The Mighty Fly River 2
Deceptively calm waters, a few motorized dinghies, and a lot of dugout canoes of various sizes are what mainly characterize the remote parts of the Fly River
November 2014: Perhaps it was meant to be this way. Ever since I saw the immensely dense rainforest of Western Province from above and the dark and huge body of water that slithered through it like a gigantic serpent, I started dreaming of sailing the whole stretch of the Fly River from Kiunga, the province’s ex-officio capital, to the island of Daru, its official capital. This “expedition” I was told, would take at least six days and a lot of courage to face whatever surprises each day or night would bring with each bend and turn of the mighty river’s mysterious current deep within Papua New Guinea’s densest jungle.
Part of the Fly River and the dense jungle around it as seen from above
The very first time I ever rode a boat on the Fly River and posted photos of it was in 2012 (see The Mighty Fly River) and, while it was a short trip then (we only cruised for two hours upstream for lack of time), it got me really excited. But now, just like then, we won’t make it even just a third of the way from Kiunga to Daru. Just like before, the trip was just intended for project visits among villages that were relatively close to Kiunga. Nevertheless, it was fun and my camera was just as busy as my eyes were. Here’s what I saw.
The River is busiest around Kiunga, a booming town where most government agencies and businesses hold office and where locals sell their goods and buy their supplies.
The Fly River Provincial Government (FRPG) headquarters (background) is located in Kiunga.
These small boats ferry passengers and cargo between Kiunga and Daru on a regular basis
Stockyards and warehouses dominate Kiunga’s riverbanks.
In Kiunga, dugout canoes share the river with cargo ships
Rubber (the round stone-like things are unprocessed rubber cakes) is a major agricultural product of the province. Some of these would eventually find their way to other countries.

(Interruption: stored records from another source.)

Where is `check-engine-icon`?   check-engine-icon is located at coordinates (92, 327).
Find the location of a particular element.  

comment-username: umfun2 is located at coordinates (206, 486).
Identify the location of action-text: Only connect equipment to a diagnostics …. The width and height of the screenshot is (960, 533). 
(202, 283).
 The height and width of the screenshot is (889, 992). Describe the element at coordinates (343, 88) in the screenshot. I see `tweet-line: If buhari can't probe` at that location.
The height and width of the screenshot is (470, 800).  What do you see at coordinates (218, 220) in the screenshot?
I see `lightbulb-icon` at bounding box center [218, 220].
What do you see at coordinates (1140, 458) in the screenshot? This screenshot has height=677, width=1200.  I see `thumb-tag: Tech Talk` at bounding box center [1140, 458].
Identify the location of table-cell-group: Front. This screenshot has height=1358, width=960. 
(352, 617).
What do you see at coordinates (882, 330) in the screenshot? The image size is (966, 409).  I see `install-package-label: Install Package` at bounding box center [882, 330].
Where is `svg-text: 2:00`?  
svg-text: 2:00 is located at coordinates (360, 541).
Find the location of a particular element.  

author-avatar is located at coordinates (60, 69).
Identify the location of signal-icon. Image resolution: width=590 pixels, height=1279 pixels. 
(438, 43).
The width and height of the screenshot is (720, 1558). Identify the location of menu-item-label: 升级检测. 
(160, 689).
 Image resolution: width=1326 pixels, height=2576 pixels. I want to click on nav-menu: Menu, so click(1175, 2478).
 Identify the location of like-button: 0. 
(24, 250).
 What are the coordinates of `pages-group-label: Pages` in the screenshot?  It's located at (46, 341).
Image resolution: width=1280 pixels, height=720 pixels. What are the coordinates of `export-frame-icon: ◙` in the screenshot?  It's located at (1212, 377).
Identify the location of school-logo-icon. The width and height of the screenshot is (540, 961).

But only a few minutes out of Kiunga and thick foliage start dominating the river banks. Men and women intensely paddle their dugout canoes towards unknown places within the river maze.
While some boaters stand still on their canoes waiting for the perfect time to cast their nets
And then the calm waters get stirred by the fully loaded passenger canoes
And another one zipping through as if in a hurry to deliver it passengers and cargo to the urban center
In Kiunga, these long boats will wait for hours and sometimes days to bring the passengers and their new cargo back to their villages
Along the river, an occasional hut tucked within thick vegetation can be found. Smoke oozing out indicates that it’s inhabited.
In some cases, it can be a whole family hunting, gathering or just having a picnic in the bush
Or a small boy silently watching as our dinghy passes by
Or a girl keeping her canoe by the bank lest it may capsize from the waves created by our dinghy
While a couple paddles their boatload of greens towards Kiunga
Our guide told us stories of crocs sunbathing on the riverbank in this part of the river and so I strained my eyes and my lens to make sure I get a photo of the first amphibian we’d encounter. The occasional pools and lagoons looked very calm and quiet but we were not so lucky in finding exotic wildlife except for some eagles and kites.
The clearing and debris along the river bank indicate that the place is a saw mill but the surrounding jungle appears to remain thick and healthy.
And then there was a first sign of a thriving village
Where a mother a her kids try their luck with the early fish
As another woman loads up her boat with goods for the market
And still another bathes her young in the fresh water
While the other kids play in the sand
And the older ones play a ball game
A man paddles his canoe towards his home across the river
The village is scenic, peaceful and enjoys a magnificent view of the surroundings. And I imagined myself living in this remote place for a while.
The village was inviting but our dinghy was waiting to quickly bring us back to Kiunga. And to reality.